Los espacios, el ambiente, los diálogos, el telón de fondo de las ciudades de Managua y de México, las obras de arte, los amigos y los personajes más importantes de su vida van rodeando la escultura principal y al finalizar la novela se encuentra cincelado todo un conjunto escultórico alrededor de Edith como una danza que corre a ritmo suave, y un golpe de realidad la congela en el tiempo, tal como se aprecia cualquier conjunto escultórico del mundo, con la acción en un tiempo estático plasmado en la piedra gracias a sus expresiones figurativas y realistas.

En esa modelación y trabajo pictórico y escultórico que sale de las manos de José Adiak Montoya se encuentra una obra literaria que modela un retrato y una escultura de cuerpo completo para quien no tiene hasta hoy una escultura en la que fue su ciudad, Managua, ni en ninguna parte del mundo.
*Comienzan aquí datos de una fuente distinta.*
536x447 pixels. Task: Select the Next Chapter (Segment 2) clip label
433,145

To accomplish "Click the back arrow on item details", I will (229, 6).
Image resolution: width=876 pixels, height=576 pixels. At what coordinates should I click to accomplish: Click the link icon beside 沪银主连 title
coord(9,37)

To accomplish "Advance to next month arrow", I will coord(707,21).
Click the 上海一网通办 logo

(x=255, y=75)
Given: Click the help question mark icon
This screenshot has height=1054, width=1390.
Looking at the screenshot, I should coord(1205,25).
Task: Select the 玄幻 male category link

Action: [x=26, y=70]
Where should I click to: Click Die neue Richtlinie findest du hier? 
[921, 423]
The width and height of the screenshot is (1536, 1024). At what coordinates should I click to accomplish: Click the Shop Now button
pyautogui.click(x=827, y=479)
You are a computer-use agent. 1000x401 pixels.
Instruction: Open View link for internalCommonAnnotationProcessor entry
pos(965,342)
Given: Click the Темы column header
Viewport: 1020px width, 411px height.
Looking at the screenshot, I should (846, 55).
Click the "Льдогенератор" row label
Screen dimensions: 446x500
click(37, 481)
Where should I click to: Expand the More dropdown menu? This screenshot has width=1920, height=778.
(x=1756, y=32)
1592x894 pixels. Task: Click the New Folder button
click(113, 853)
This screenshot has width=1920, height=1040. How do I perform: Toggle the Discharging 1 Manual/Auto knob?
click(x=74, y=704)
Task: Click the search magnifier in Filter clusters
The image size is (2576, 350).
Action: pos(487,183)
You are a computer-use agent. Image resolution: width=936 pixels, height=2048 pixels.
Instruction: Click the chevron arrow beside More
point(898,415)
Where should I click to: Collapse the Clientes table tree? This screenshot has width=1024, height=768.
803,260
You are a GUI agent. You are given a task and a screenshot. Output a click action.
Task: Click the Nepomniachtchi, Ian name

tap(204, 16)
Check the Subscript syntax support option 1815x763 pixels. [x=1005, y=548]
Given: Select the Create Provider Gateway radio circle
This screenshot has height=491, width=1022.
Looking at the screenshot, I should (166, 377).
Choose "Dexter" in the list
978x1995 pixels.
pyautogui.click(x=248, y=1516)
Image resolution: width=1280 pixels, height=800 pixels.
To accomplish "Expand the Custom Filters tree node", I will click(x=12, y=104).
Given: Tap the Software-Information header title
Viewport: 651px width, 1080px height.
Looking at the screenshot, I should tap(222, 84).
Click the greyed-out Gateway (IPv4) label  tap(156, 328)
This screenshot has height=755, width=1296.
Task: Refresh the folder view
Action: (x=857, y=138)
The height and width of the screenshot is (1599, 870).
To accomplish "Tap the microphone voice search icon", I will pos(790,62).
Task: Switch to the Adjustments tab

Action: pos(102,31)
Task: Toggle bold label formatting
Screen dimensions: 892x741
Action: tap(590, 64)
Son páginas de una biografía novelada que no corresponden a una narrativa apretada, sino que se disuelven estéticamente como una cinta se seda, se escurren y se traspasan de una época o un tiempo a otro sin que el lector lo haya podido percibir.

Es, Aunque nada perdure, el conjunto escultórico que faltaba para la escultora más grande que ha tenido Nicaragua y a quien el Estado no le ha erigido un digno homenaje en piedra a sus treinta años de fallecida y ya casi a un siglo de haber venido al país.